Karyotypic Flexibility of the Complex Cancer Genome and the Role of Polyploidization in Maintenance of Structural Integrity of Cancer Chromosomes

Cancers 2020, 12(3), 591; https://doi.org/10.3390/cancers12030591
by Christina Raftopoulou 1, Fani-Marlen Roumelioti 1, Eleni Dragona 1, Stefanie Gimelli 2, Frédérique Sloan-Béna 2, Vasilis Gorgoulis 3, Stylianos E. Antonarakis 2 and Sarantis Gagos 1,*
Reviewer 1: Anonymous
Reviewer 2: Anonymous
Reviewer 3: Anonymous
Cancers 2020, 12(3), 591; https://doi.org/10.3390/cancers12030591
Submission received: 6 February 2020 / Revised: 2 March 2020 / Accepted: 3 March 2020 / Published: 5 March 2020
(This article belongs to the Special Issue DNA Damage in Cancer)

Round 1

Reviewer 1 Report

Manuscript by Raftopoulou et al showed cancer genome instability and alterations in cytogenetic levels. This manuscript contains many beautiful images and strong analysis. I am simply impressed. I believe this is one of the best manuscript I reviewed recently. I have no major comments before publications. Great research.

Author Response

We cordially thank the reviewer for the very positive response.

Reviewer 2 Report

This manuscript briefly depicts karyotypic flexibility of the complex cancer genome and the role of polyploidization in maintenance of structural integrity of cancer chromosomes. The manuscript is suitable for publication in the cancers.

Comment 1

This article is well written. It provides in-depth discussion among cancer genome and the role of polyploidization in maintenance of structural integrity of cancer chromosomes. The information obtained from cancer genome and structural integrity of cancer chromosomes will help us understand cancer. However, some of sentences are redundant, it has to be more concise and accurately reflect the points discussed.

Comment 2

It is noted that your manuscript needs careful editing for references.

Comment 3

The figure is too small. Like Fig 1 B, I can’t even watch it clearly.

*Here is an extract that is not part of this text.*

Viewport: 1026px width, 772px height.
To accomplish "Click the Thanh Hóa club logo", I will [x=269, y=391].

The manuscript is suitable for publication in the cancers. However, it needs careful editing by author about manuscript format.

Author Response

Comment 1

This article is well written. It provides in-depth discussion among cancer genome and the role of polyploidization in maintenance of structural integrity of cancer chromosomes. The information obtained from cancer genome and structural integrity of cancer chromosomes will help us understand cancer. However, some of sentences are redundant, it has to be more concise and accurately reflect the points discussed.

We thank the reviewer for constructive comments. In the revised version we have omitted the redundant sentences from Lines: 236-238, Lines: 307-308, Lines: 315-316, and Lines: 325-327

Comment 2

It is noted that your manuscript needs careful editing for references.

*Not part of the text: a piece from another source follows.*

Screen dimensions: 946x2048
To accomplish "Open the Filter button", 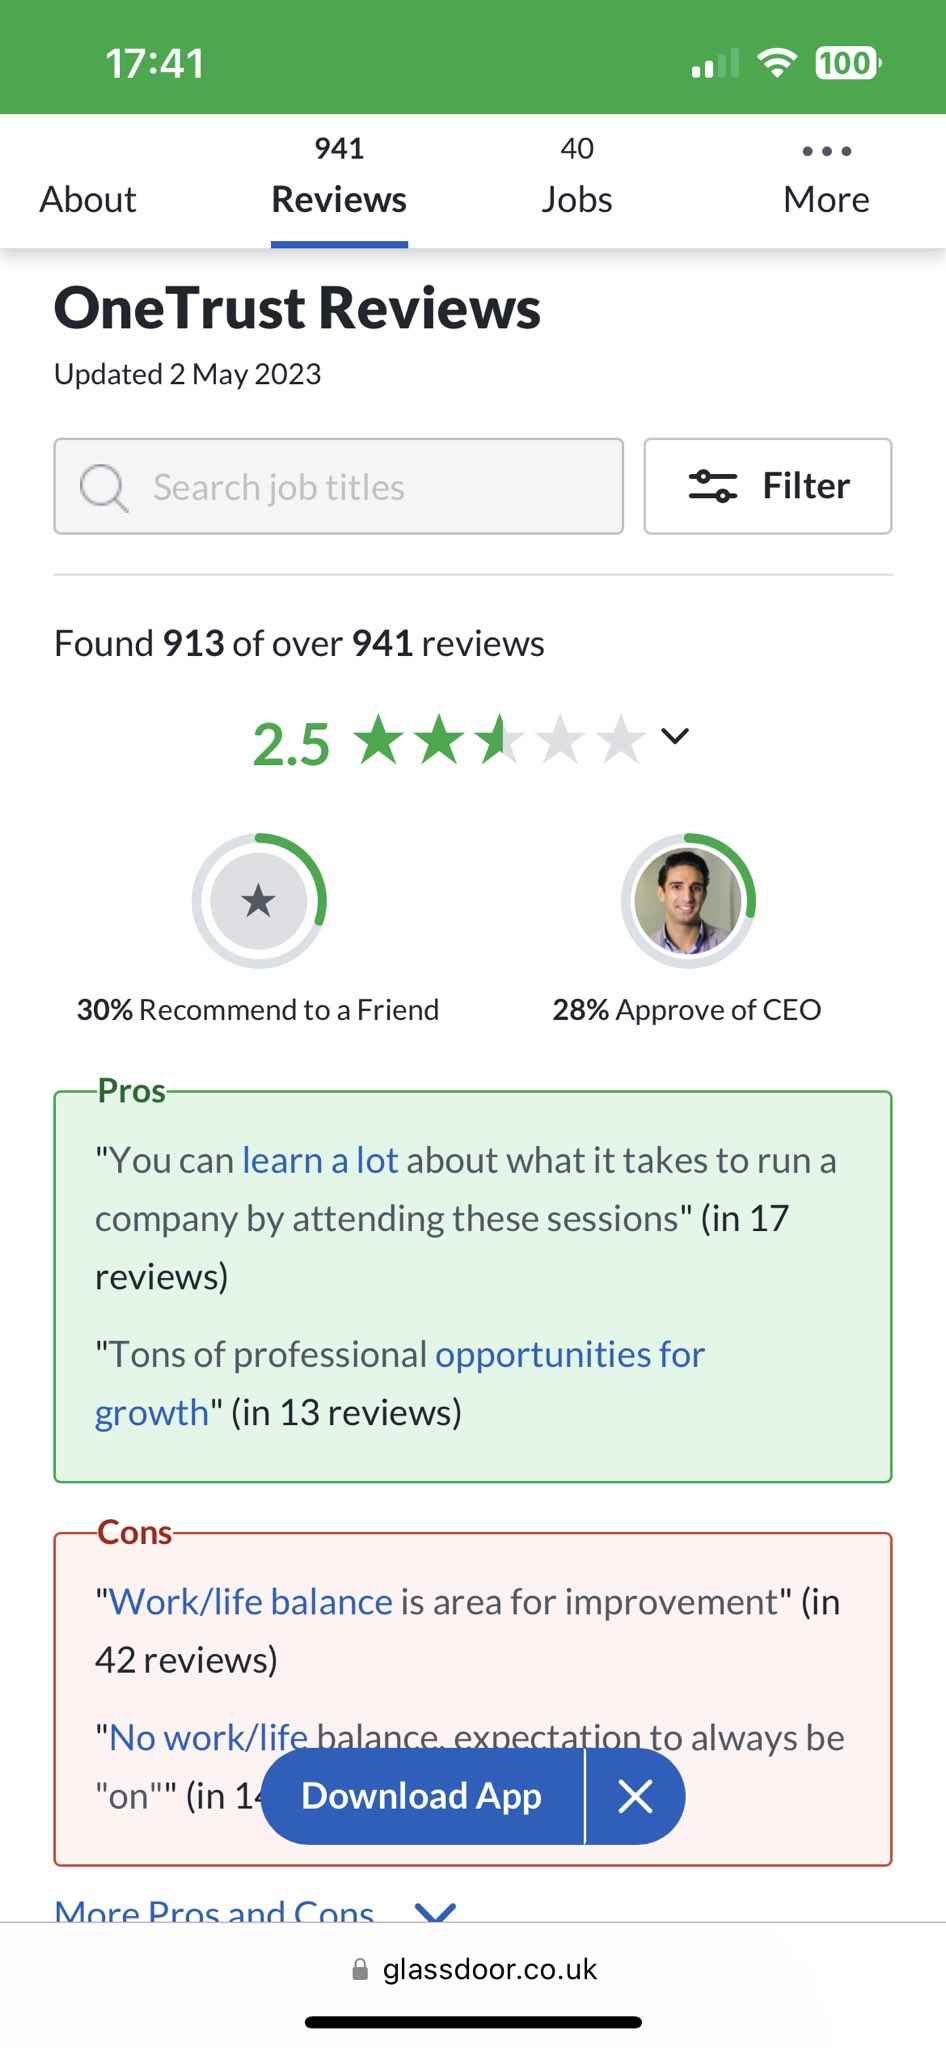I will pos(768,487).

All references in the revised text are double-checked. And double numbering is corrected in the revised manuscript.

Comment 3

The figure is too small. Like Fig 1 B, I can’t even watch it clearly.

In the revised version we uploaded original high-resolution Figures that are appropriate for publication. We also made some minor revisions in Figures 1 and 3 to read better.

Reviewer 3 Report

Review

Cancers-726776

“Karyotypic flexibility of the complex cancer genome and the role of polyploidization in maintenance of structural integrity of cancer chromosomes”

Raftopoulou et al.

 

Dear Editor,

Thank you very much for considering my expertise in the revision process of the article; “Karyotypic flexibility of the complex cancer genome and the role of polyploidization in maintenance of structural integrity of cancer chromosomes submitted for publication in the Cancers journal.

In the following article authors are trying to identify patterns of genome evolution in cancer cells driven by oncogene-replication stress, telomere dysfunction, or genotoxic therapeutic interventions. In order to achieve this, authors have examined five karyotypically-diverse clones of osteosarcoma cell line- U2-OS, by applying advance cytogenetic techniques such as mFISH/SKY molecular karyotyping, combined with inverted DAPI banding and aCGH.

Moreover, through mFISH karyotyping of a panel of human cell lines, utilizing alternative lengthening of telomeres (ALT) for telomere maintenance, characterized by highly pronounced rates of structural chromosomal instability, authors have revealed that such cells promote numerical chromosome abnormalities, which frequently results in doubling of the whole genome. According to this finding, authors speculated that numerical genome variations may protect the cancer genomes from hypermutation. As it was stated by the authors, the above hypothesis, has been further tested in ALT cells exposed to ionizing radiation, or in cells with inducible over-expression of p21, resulting in increased DNA replication-stress. With the help of cytogenetic analyses, authors revealed that although polyploidy promotes genomic heterogeneity, it also protects the complex cancer genome and hence confers genotoxic therapy resistance.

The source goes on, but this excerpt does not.